Kids do Wildlife Games program in Centennial Park in the morning. They had great fun learning about animals and birds while running around the park and forest playing games and making nature crafts. I was supposed to meet a friend of a friend either there or for lunch with her three children, but it was a comedy of errors meeting up with delayed emails and confusion about where everything was on both our parts. So we’ll reschedule for Monday.
Meanwhile, we wandered around, fed some geese, petted some dogs, and made our way to the main restaurant of the park. Minimalist and chic with a cheerful park view, it was populated by a handful of tourists, and hoards of mothers and their young children. I walked in and thought I’d stumbled into a La Leche League conference – strollers clogging the aisles, boobs and nursing babies everywhere, naked cherubs getting changed, and tots from brand new to a year or so getting fed, bottled and bounced. I hate to admit my first reaction was bred of my uptight American upbringing where you just don’t show your bodily functions in public, and it made me a little uncomfortable. But outside of my hasty puritan reaction, I acknowledge that this is really how things probably ought to be, and I was a little jealous I didn’t have this place to come to when I was nursing my own babies, and had this community of easy going moms to hang with. It also made me long for a little nugget to nurse, bounce and feed again; ah, how idyllic it looks from afar!
We got a table and had a lovely lunch. After a while I noticed something remarkable: despite the large numbers of babies in the room, there was no crying. In general if there are even two babies at a restaurant, it’s likely that at least one of them will be crying. But here, in Baby Utopia, if one of them starts to fuss, they just throw a boob in their mouth, and voilà! Silence once again. It was not a bad system.
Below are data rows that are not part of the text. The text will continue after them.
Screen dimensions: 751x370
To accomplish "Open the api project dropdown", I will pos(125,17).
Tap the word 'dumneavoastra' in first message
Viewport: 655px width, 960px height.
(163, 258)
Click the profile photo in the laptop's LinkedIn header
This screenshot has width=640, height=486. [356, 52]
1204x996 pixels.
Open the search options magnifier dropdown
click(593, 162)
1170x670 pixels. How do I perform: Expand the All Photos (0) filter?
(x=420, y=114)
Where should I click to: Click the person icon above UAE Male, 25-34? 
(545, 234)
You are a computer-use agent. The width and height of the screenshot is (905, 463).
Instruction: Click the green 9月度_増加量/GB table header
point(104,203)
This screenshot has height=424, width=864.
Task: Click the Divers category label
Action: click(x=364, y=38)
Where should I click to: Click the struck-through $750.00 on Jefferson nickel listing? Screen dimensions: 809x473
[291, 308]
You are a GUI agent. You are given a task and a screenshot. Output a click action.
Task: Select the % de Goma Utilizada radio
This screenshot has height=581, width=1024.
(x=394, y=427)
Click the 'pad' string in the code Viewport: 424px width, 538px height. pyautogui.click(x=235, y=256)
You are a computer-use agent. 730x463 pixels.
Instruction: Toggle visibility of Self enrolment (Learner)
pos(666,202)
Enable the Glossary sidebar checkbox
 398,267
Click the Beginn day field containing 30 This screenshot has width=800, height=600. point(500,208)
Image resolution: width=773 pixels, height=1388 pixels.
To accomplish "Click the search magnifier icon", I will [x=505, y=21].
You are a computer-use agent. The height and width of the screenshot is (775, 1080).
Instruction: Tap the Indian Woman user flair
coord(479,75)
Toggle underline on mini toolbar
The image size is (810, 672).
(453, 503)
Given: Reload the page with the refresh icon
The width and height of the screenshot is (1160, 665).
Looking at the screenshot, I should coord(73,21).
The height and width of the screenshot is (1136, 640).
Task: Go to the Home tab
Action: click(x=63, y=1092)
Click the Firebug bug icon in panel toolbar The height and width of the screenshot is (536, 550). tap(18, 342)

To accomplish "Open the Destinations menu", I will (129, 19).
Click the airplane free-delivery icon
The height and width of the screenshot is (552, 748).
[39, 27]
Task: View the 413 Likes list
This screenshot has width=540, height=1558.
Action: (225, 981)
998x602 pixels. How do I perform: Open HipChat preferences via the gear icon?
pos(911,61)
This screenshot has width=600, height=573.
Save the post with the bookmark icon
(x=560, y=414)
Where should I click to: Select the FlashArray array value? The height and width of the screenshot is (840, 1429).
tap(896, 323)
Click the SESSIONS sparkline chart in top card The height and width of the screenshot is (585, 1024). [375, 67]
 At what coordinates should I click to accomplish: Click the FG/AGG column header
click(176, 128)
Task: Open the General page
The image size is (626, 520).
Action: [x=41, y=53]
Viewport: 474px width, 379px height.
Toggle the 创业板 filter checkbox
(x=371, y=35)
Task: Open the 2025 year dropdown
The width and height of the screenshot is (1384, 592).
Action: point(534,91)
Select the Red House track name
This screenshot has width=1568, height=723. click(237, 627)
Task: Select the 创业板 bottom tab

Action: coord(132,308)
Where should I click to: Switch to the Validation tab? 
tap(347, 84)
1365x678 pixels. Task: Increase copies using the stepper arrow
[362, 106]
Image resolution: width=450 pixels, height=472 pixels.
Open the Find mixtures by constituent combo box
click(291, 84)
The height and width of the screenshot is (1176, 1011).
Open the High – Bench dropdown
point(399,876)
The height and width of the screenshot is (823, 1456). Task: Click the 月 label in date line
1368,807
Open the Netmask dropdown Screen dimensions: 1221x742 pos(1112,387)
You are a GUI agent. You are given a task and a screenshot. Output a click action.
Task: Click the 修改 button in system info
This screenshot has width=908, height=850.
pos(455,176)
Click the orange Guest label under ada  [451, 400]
Giant babies have their own restrooms in Australia! |
In any case, afterward we headed out to the neighboring playground to eat the cupcakes we’d chosen from their bakery and play. The playground was expertly designed – with low but fun toys placed on mulch or sand (unlike so many playgrounds in the States that look like they were designed by emergency room doctors trying to get more business). It allowed me to overrule my helicopter instincts and follow the lead of the other moms there, who were sitting on benches on the periphery, relaxing.